____ Data provided

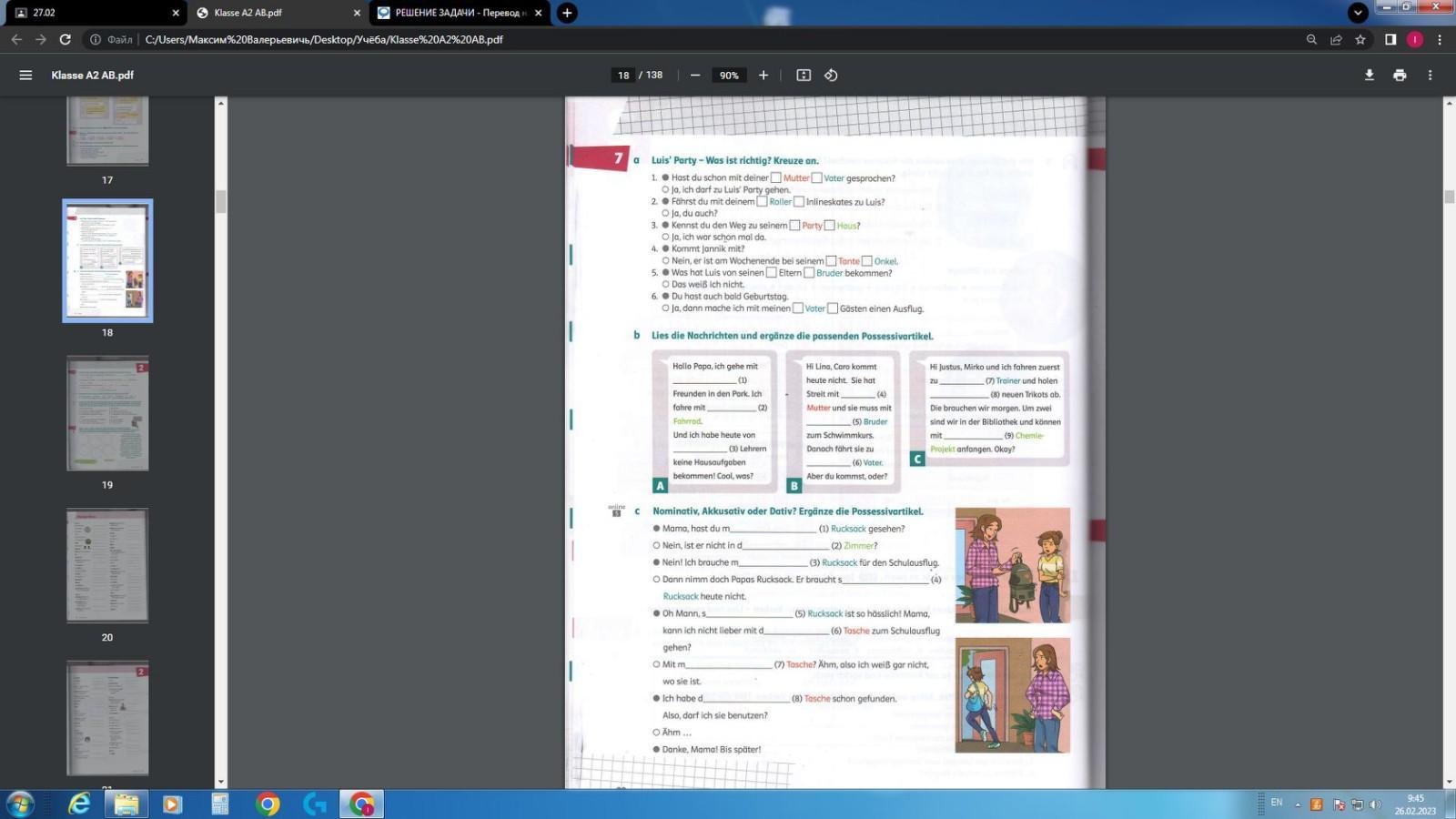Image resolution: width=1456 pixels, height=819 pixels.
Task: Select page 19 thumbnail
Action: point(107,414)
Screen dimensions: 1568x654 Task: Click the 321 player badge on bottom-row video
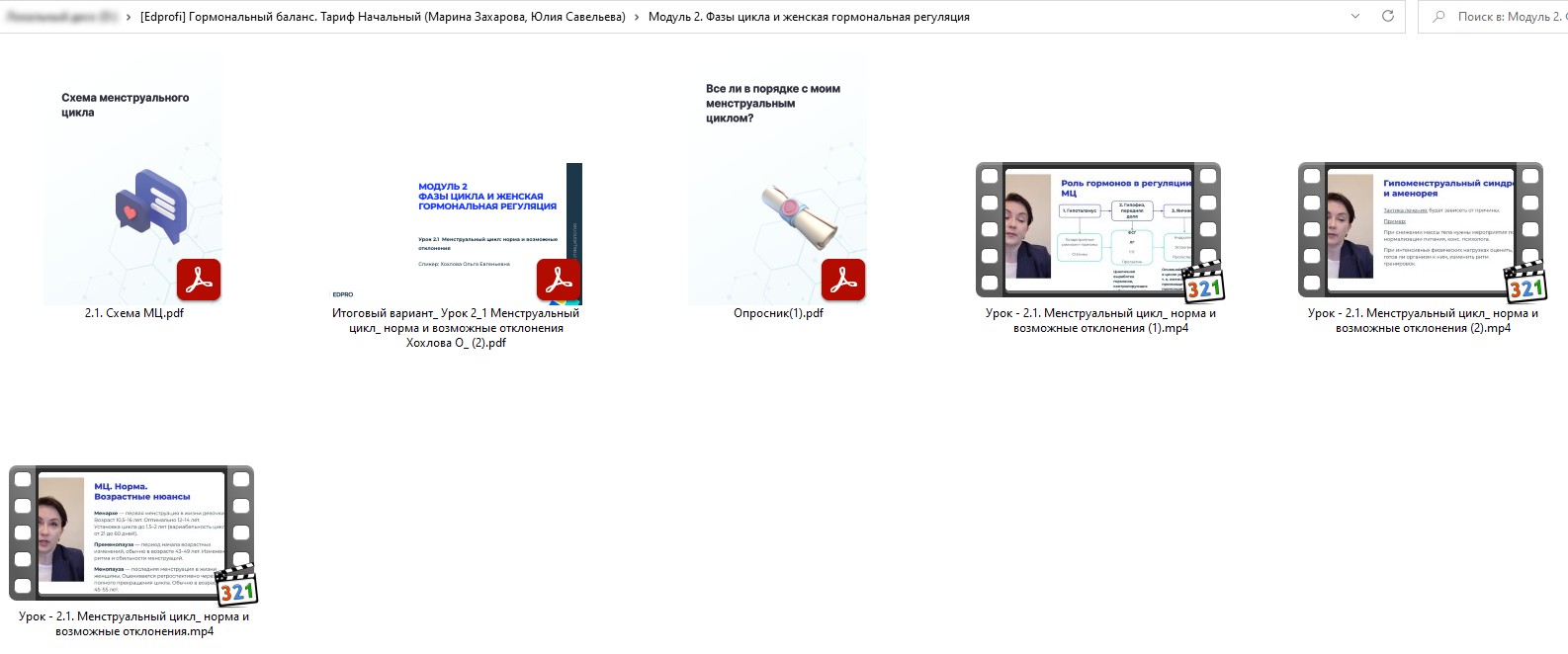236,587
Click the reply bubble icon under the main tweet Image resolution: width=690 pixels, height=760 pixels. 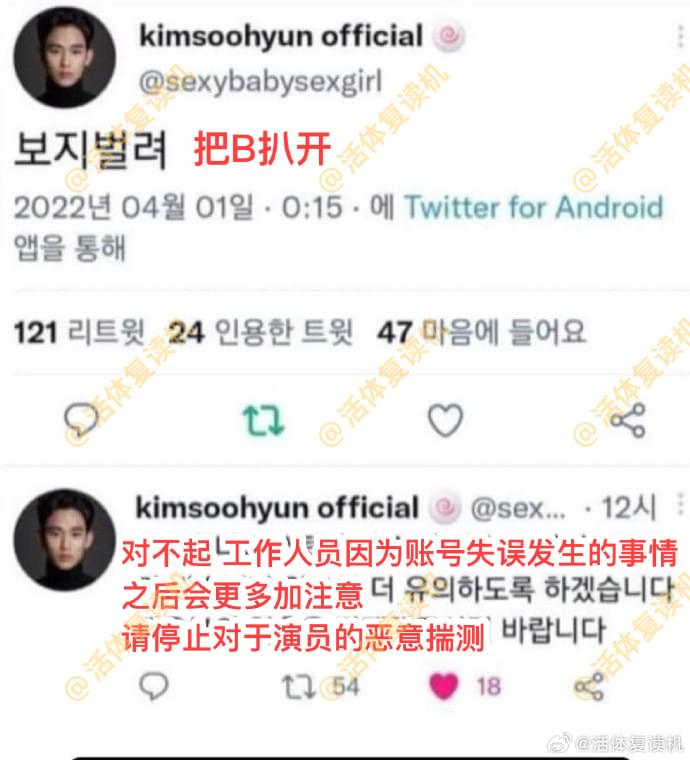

________

* What the exercise asks:
Starting with the line that contains "Screen dimensions: 1568x654", print every line through the end of the data exactly as written; omit all pictures and add nothing else.

* Answer to the exercise:
Screen dimensions: 1568x654 Task: Click the 321 player badge on bottom-row video
236,587
Click the reply bubble icon under the main tweet Image resolution: width=690 pixels, height=760 pixels. 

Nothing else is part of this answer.